▸ Text block:

# Was this actually a DNF?



## asacuber (Jan 3, 2016)

(I know this is late)
At PFO V3.0, in 2x2 finals, I had completed my third solve(3.97). However the judge did not reset the timer. Neither did I notice. The next solve, My judge came with the scrambled cube and I inspected and put my hands on the timer and then started the solve(Of course the timer did not start and I did not notice yet again).However after I completed the solve, I realised what happened and my judge called the delegate. He said that although it is the judge's responsibility to reset the timer,I should have noticed and he marked the solve a DNF.
So is it actually a DNF?
Also, most of the competitors were resetting the timers because the judges weren't, most of the time.


----------



## Sebastien (Jan 3, 2016)

Clearly an extra: 

A3b) The judge prepares the timer by turning it on and resetting if necessary. Separately, the judge also prepares a stopwatch for timing inspection.

▸ What the task requires:
Answer these questions about the forum thread on the 2x2 DNF, each in a few words:
1. What time did the poster record on the third solve?
2. Whom did the judge call after the poster realized what had happened?
3. According to the rule quoted in the reply, what does the judge prepare separately for timing inspection?

▸ Recorded information:
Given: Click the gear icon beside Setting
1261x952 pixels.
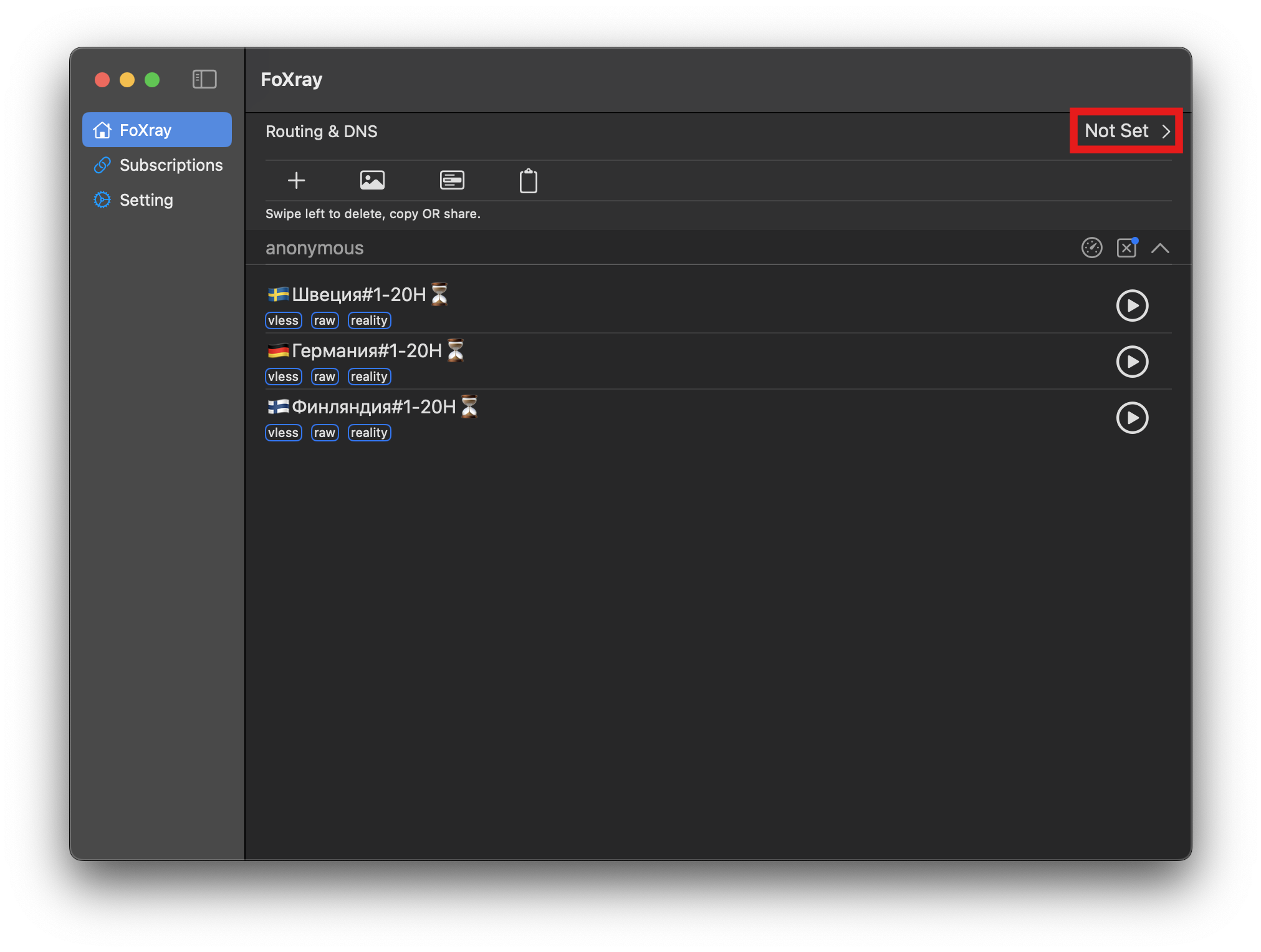Looking at the screenshot, I should tap(102, 200).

▸ Task response:
1. 3.97
2. The delegate
3. A stopwatch